Gerd litty´s  eMailadress:  gerds-modellmaschinen[at]web[dot]de

Werner


Link to my Video:    [ame]https://www.youtube.com/watch?v=UVJsYbEL7TE[/ame]


----------



## MarioM (Oct 24, 2014)

Thank you Werner.

Mario


----------



## Rocket Man (Dec 3, 2015)

I like that.


----------



## nemoc (Dec 4, 2015)

Very nice!  This is the best running flame licker I have seen.


----------



## Blogwitch (Jan 7, 2016)

Gerd does in fact write very good English, though he does stray a little on technical explanations, but still very understandable
His plans are very good, but because he can't accept plastic or Paypal you would need to arrange (as I did) to send him cash in Euros or a cheque (very expensive).

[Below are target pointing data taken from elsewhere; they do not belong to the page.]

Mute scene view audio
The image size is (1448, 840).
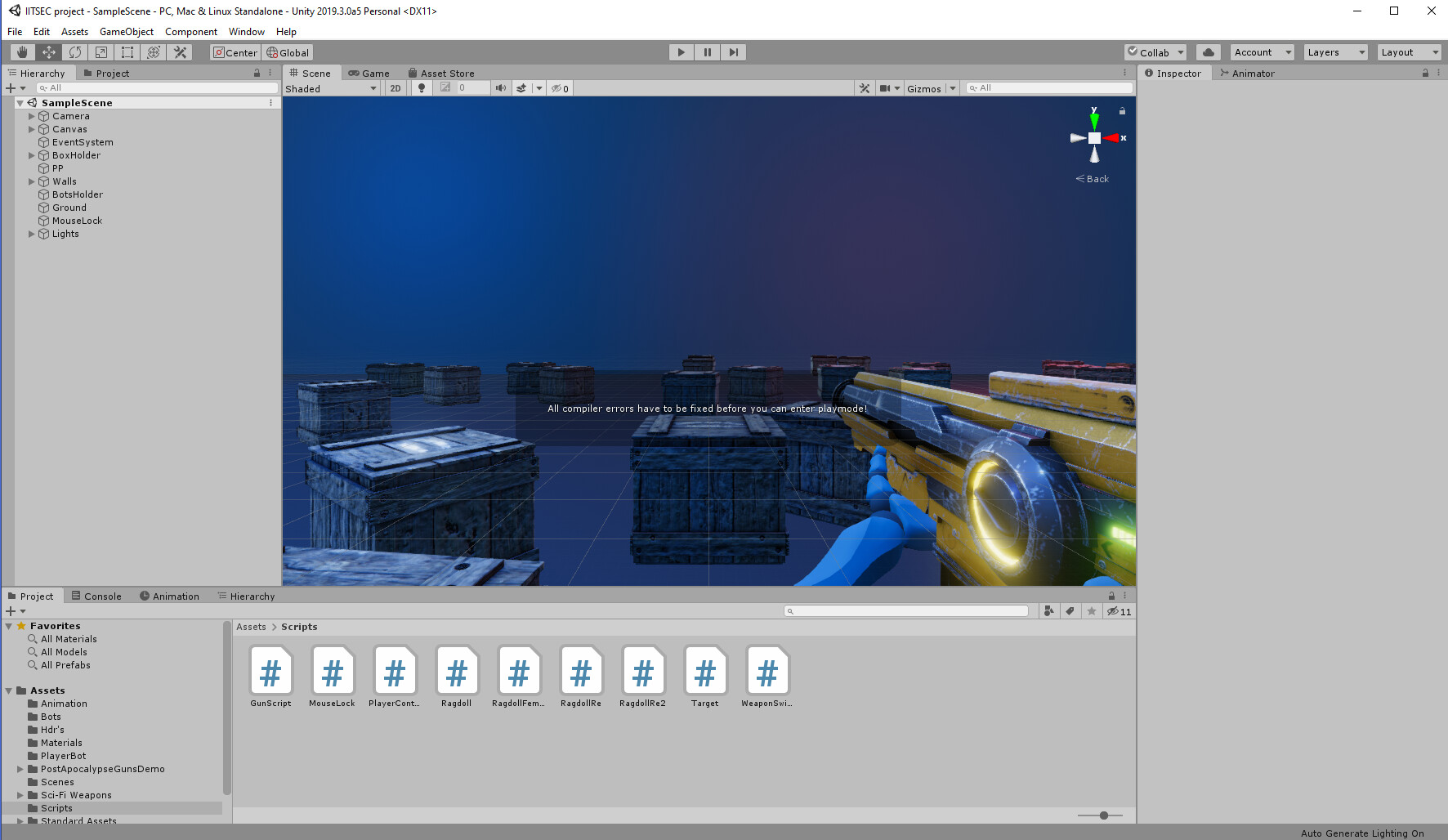(x=500, y=87)
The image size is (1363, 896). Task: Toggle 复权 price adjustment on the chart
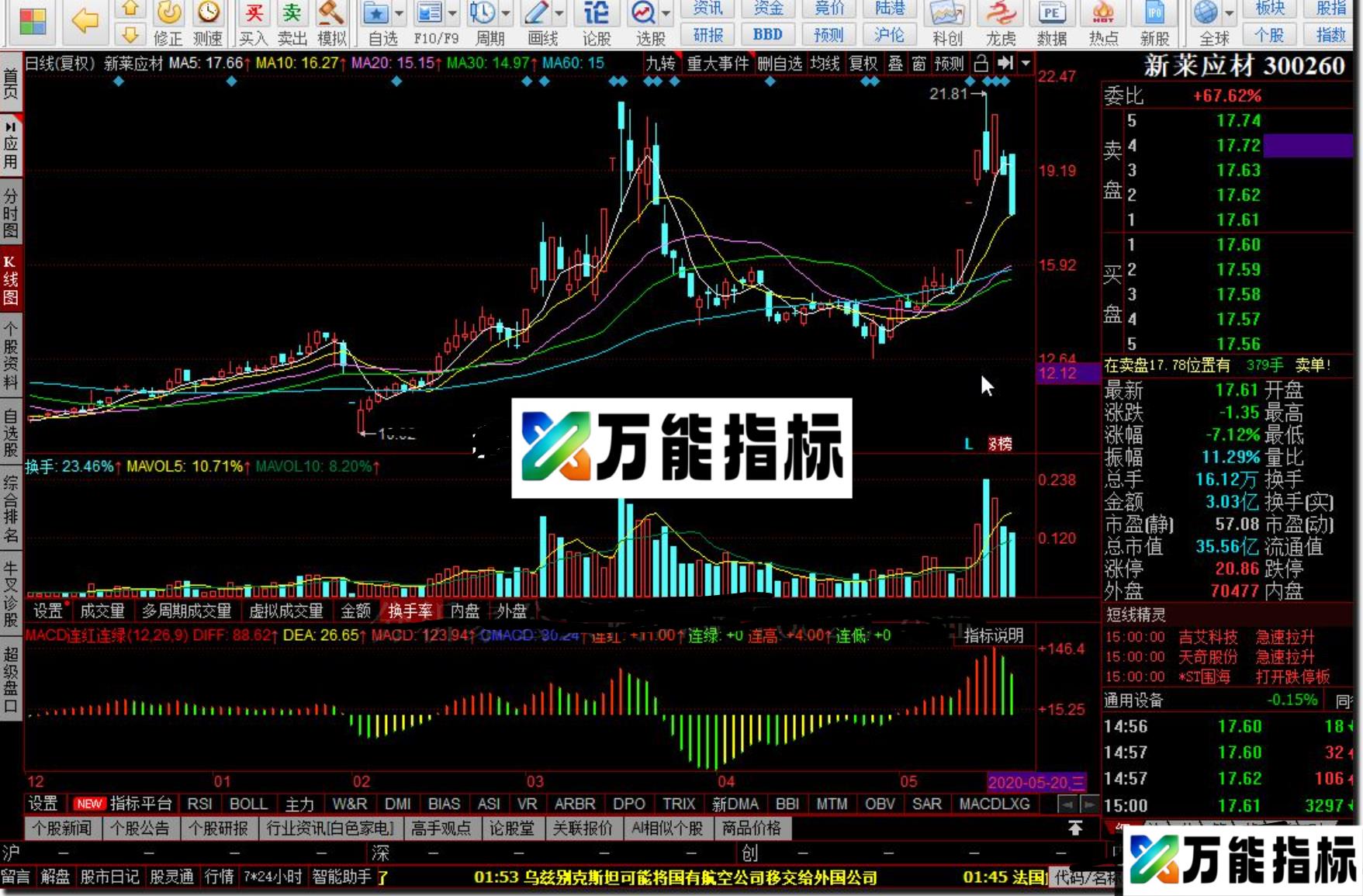863,64
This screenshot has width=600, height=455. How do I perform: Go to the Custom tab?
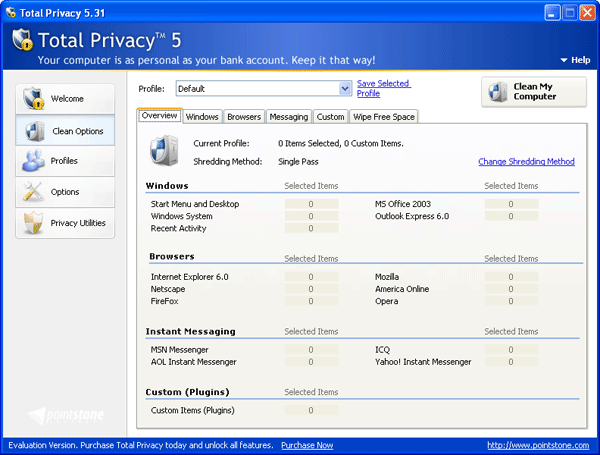click(329, 117)
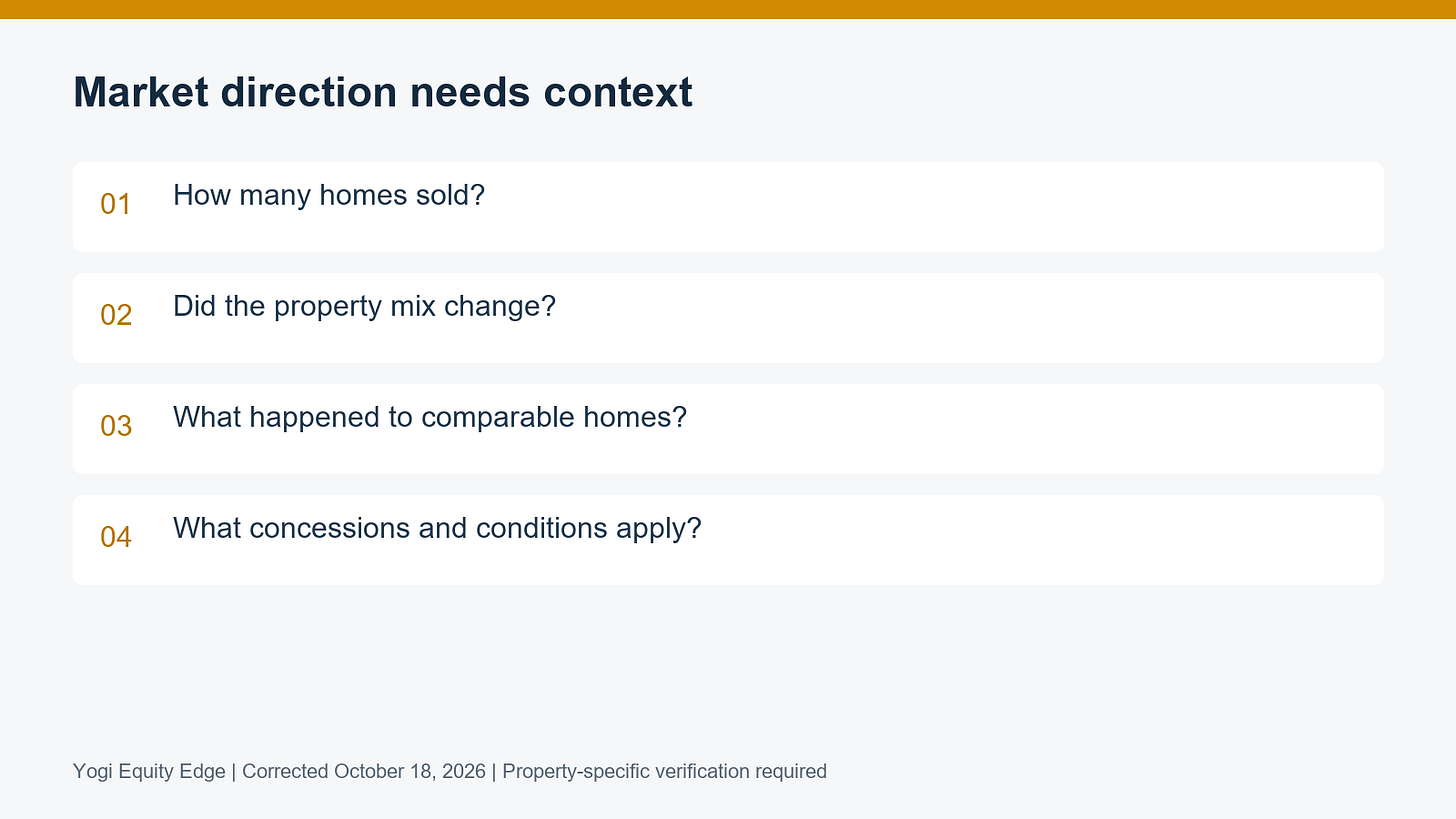The height and width of the screenshot is (819, 1456).
Task: Click 'Did the property mix change?' text
Action: [x=364, y=306]
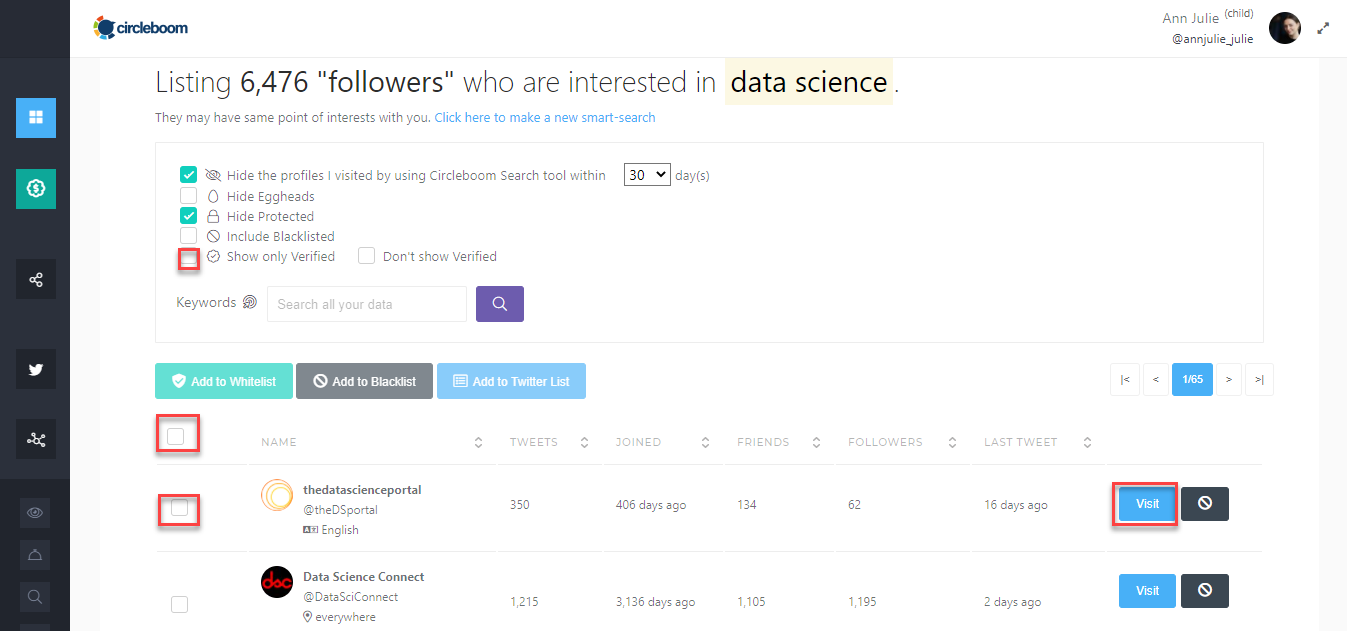
Task: Click the eye icon in sidebar
Action: (x=35, y=513)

His plans are very detailed and well printed, he even sent me the latest update for the model shown above.

What people don't realise is that a lot of his engines use the same sized flywheel, about 300mm (12") weighing over 20lbs each. One of his engines, a pumped water cooled one (not advertised) takes two of these monsters.


John


----------